(GIVEN ENTRIES begins)

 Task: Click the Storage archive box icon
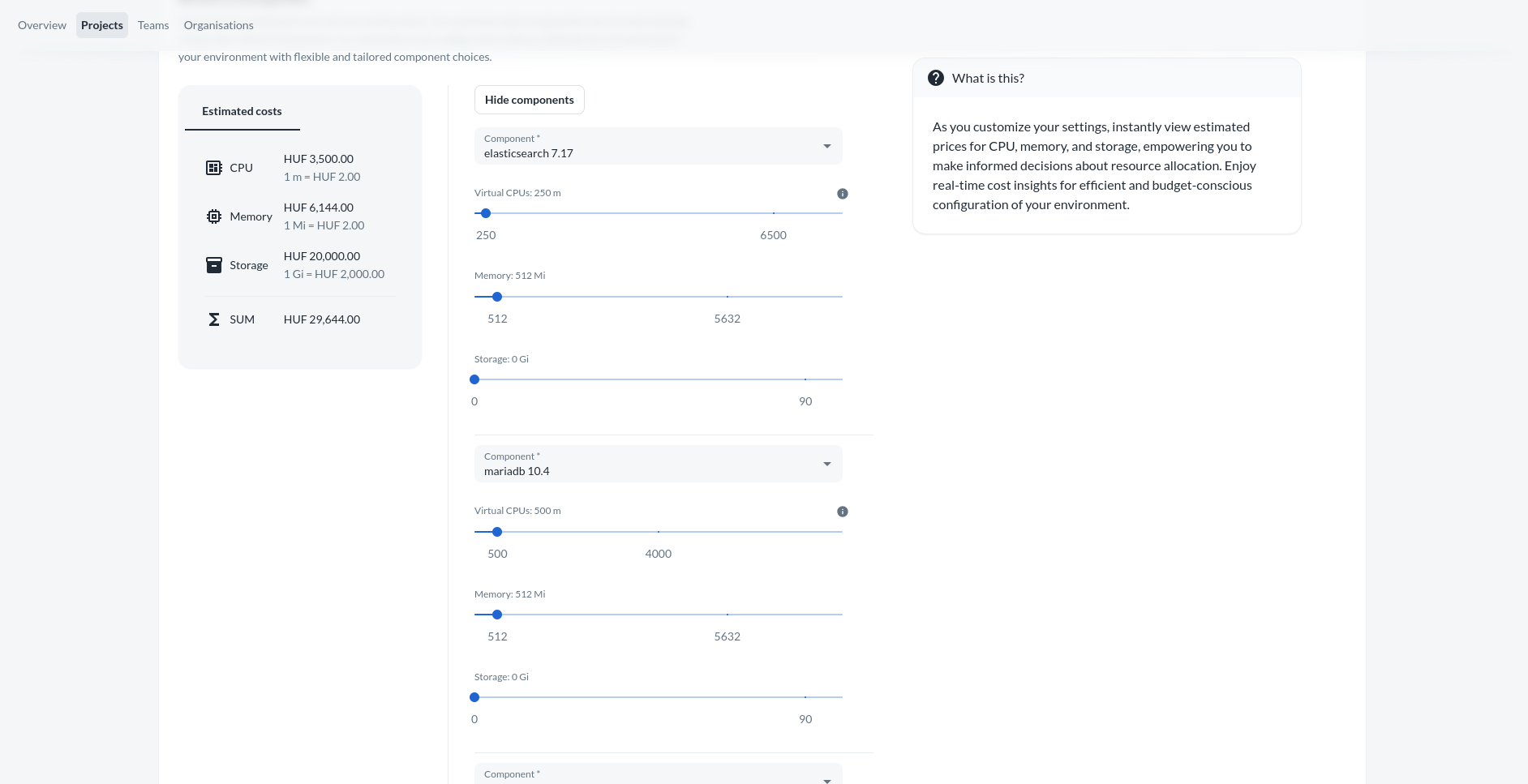point(213,265)
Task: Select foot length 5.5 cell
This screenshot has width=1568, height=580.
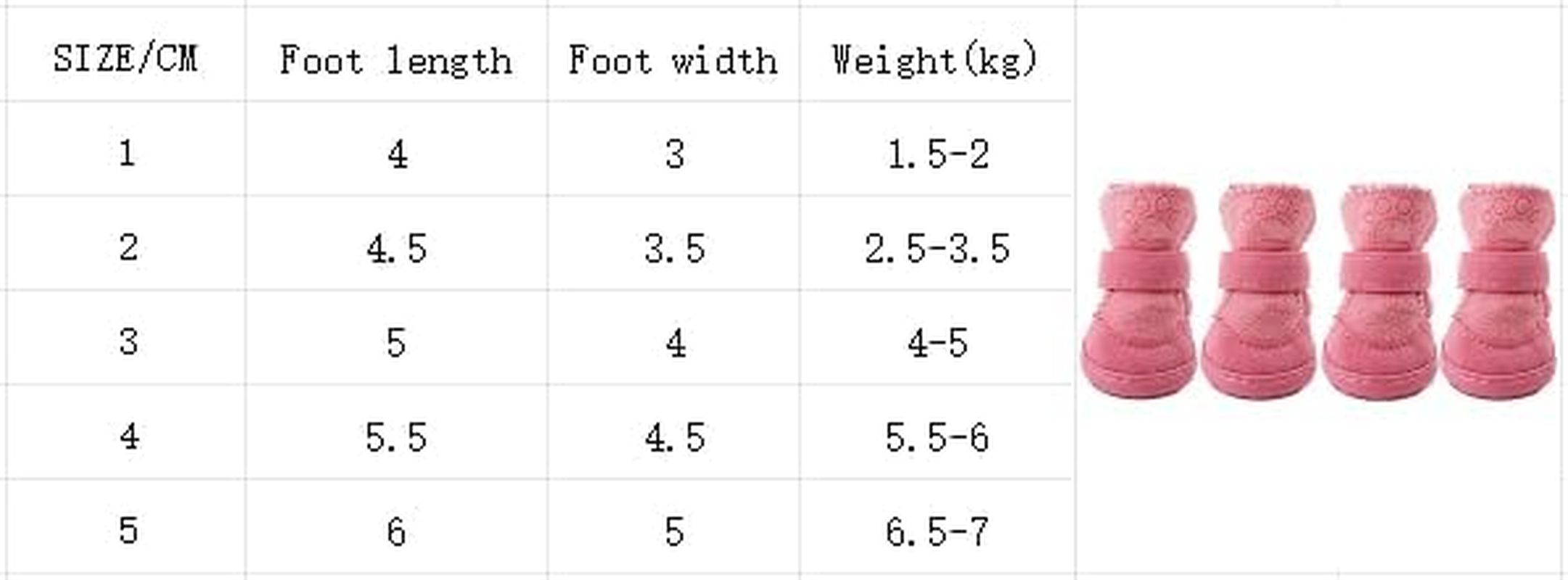Action: 395,437
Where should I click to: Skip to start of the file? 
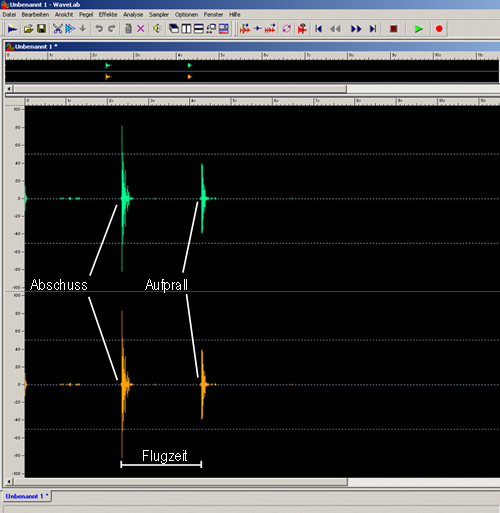click(318, 29)
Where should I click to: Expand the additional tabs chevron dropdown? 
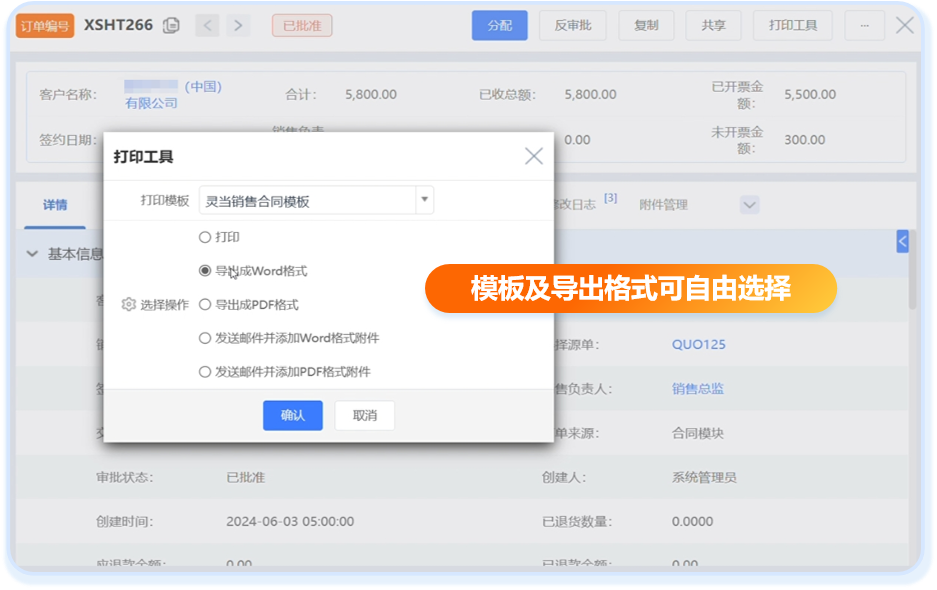click(750, 204)
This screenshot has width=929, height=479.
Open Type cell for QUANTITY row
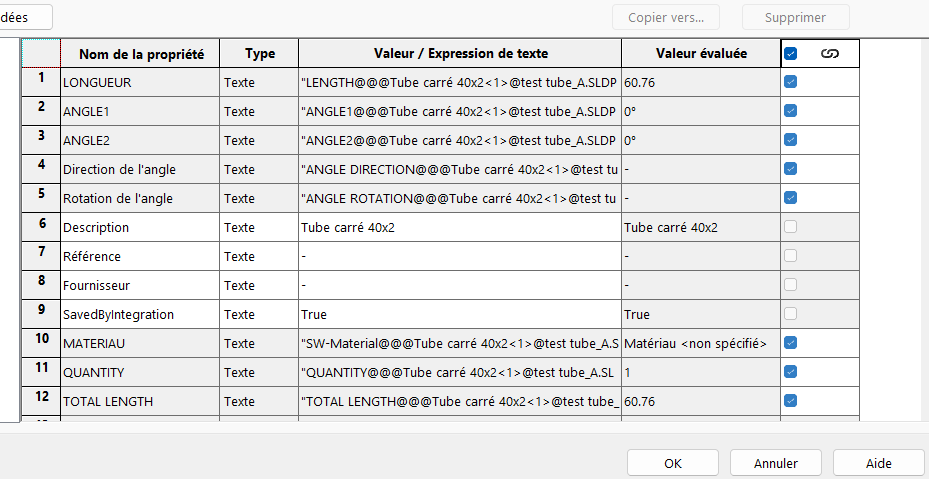[x=259, y=372]
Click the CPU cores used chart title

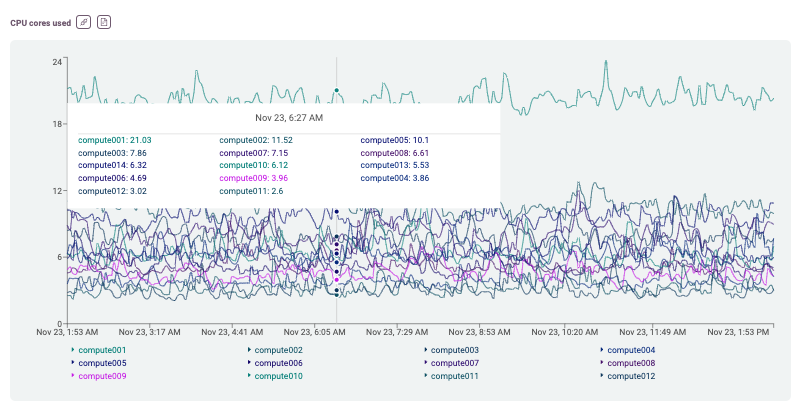[x=40, y=22]
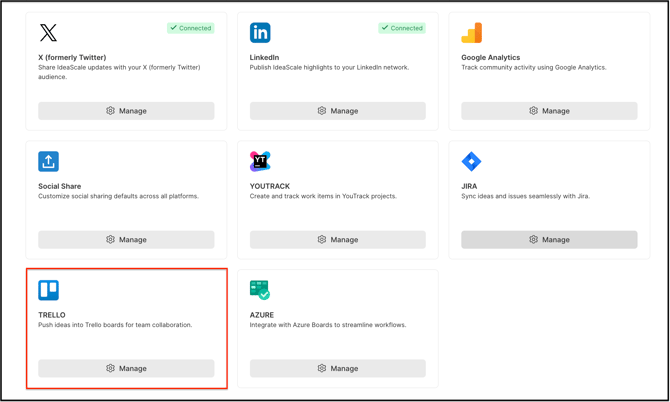Click the Jira diamond logo icon

471,161
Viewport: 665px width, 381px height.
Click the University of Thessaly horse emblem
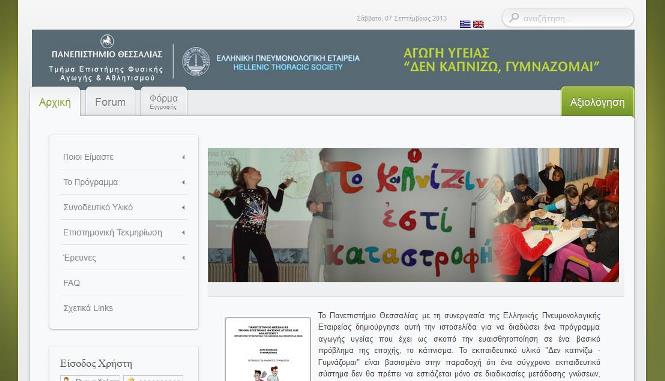point(107,41)
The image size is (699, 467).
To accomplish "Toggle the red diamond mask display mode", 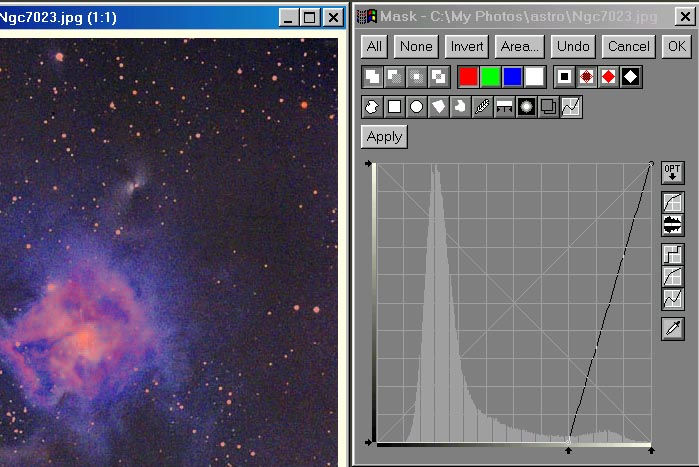I will [608, 76].
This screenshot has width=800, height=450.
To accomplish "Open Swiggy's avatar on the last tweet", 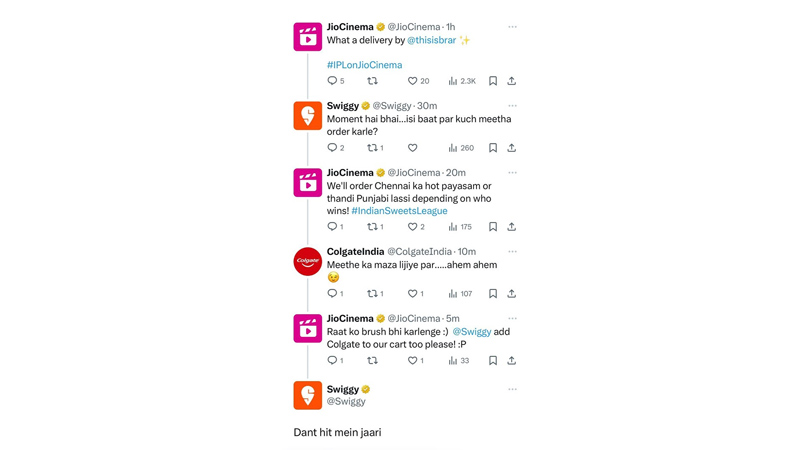I will click(x=307, y=395).
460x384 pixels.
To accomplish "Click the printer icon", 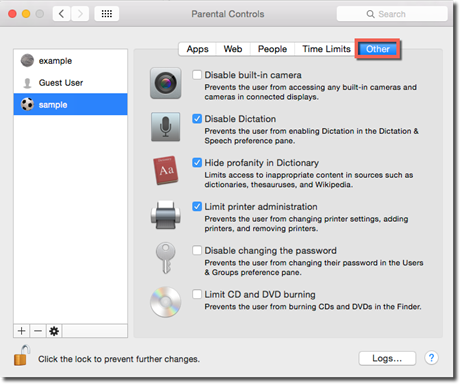I will coord(166,215).
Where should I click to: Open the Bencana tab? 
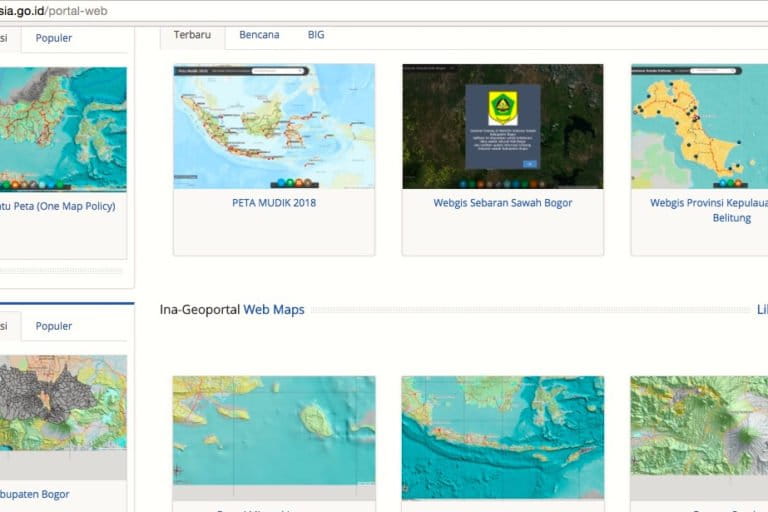tap(259, 35)
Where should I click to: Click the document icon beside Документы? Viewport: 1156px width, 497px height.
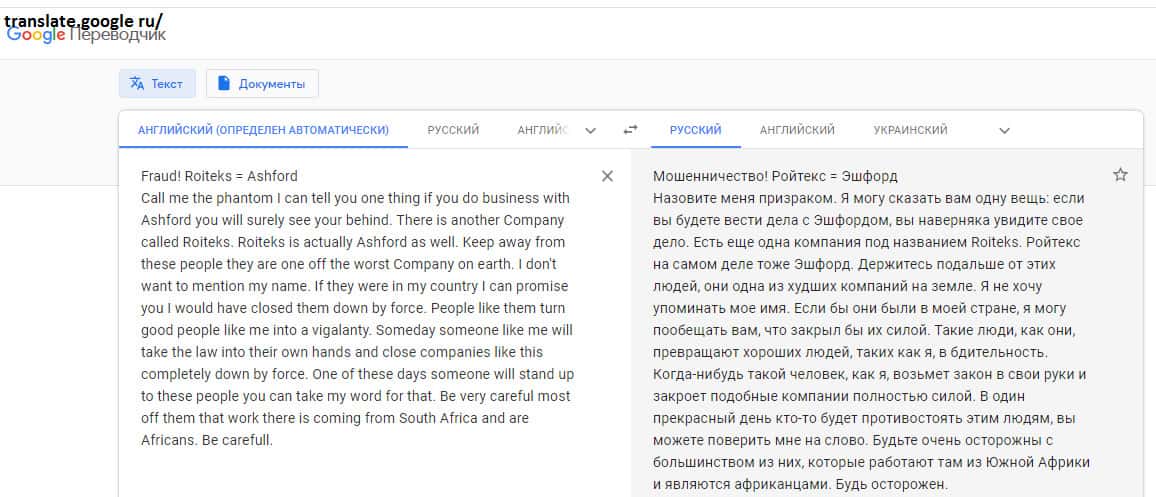click(x=224, y=84)
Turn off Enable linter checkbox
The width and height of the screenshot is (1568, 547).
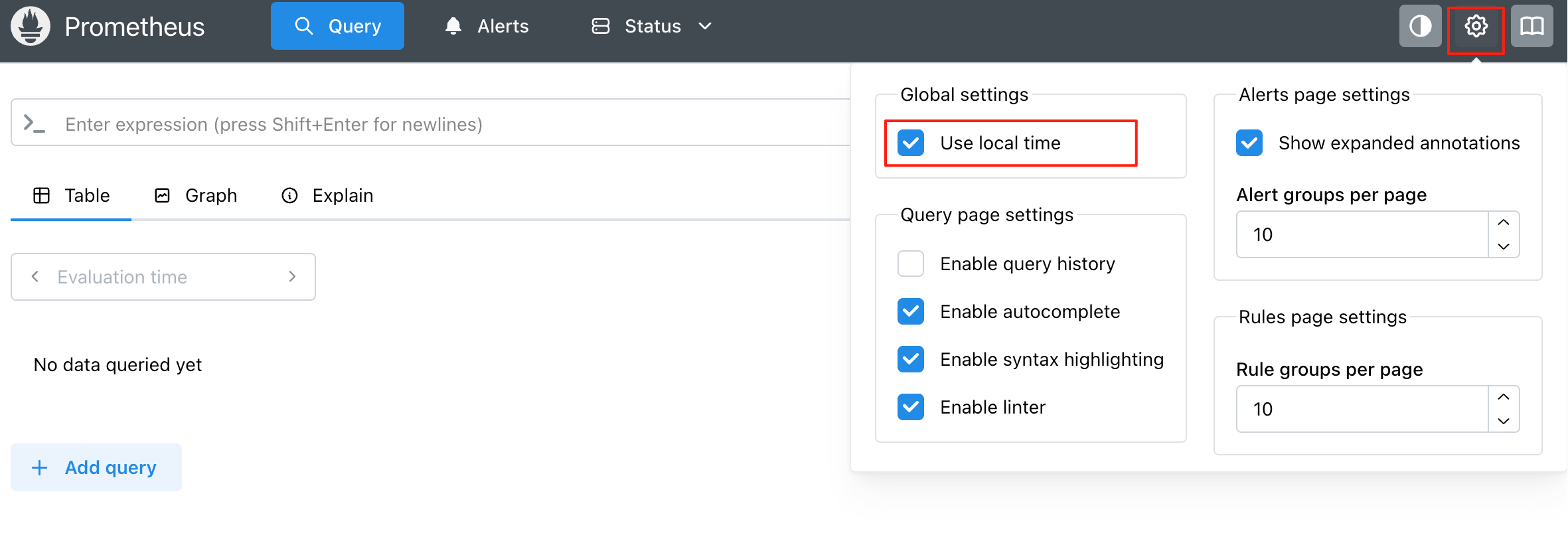(x=911, y=408)
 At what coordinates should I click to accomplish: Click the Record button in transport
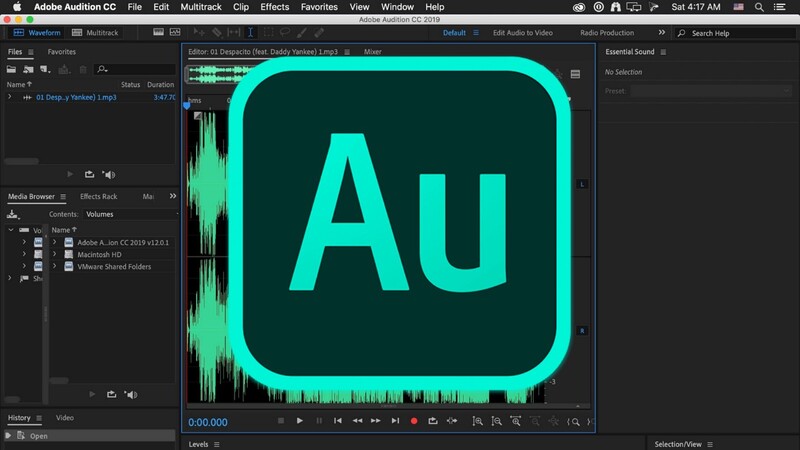[414, 421]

(GIVEN ENTRIES ends)

### TASK REQUIREMENTS:
Nothing but the lines from the start of the records through the line holding "This screenshot has width=929, height=479." should be printed, exactly as written and with the pictures left out.

### TASK OUTPUT:
 Task: Click the Storage archive box icon
point(213,265)
Task: Select foot length 5.5 cell
This screenshot has width=1568, height=580.
Action: 395,437
Where should I click to: Skip to start of the file? 
click(318, 29)
Where should I click to: Expand the additional tabs chevron dropdown? 
click(750, 204)
This screenshot has width=929, height=479.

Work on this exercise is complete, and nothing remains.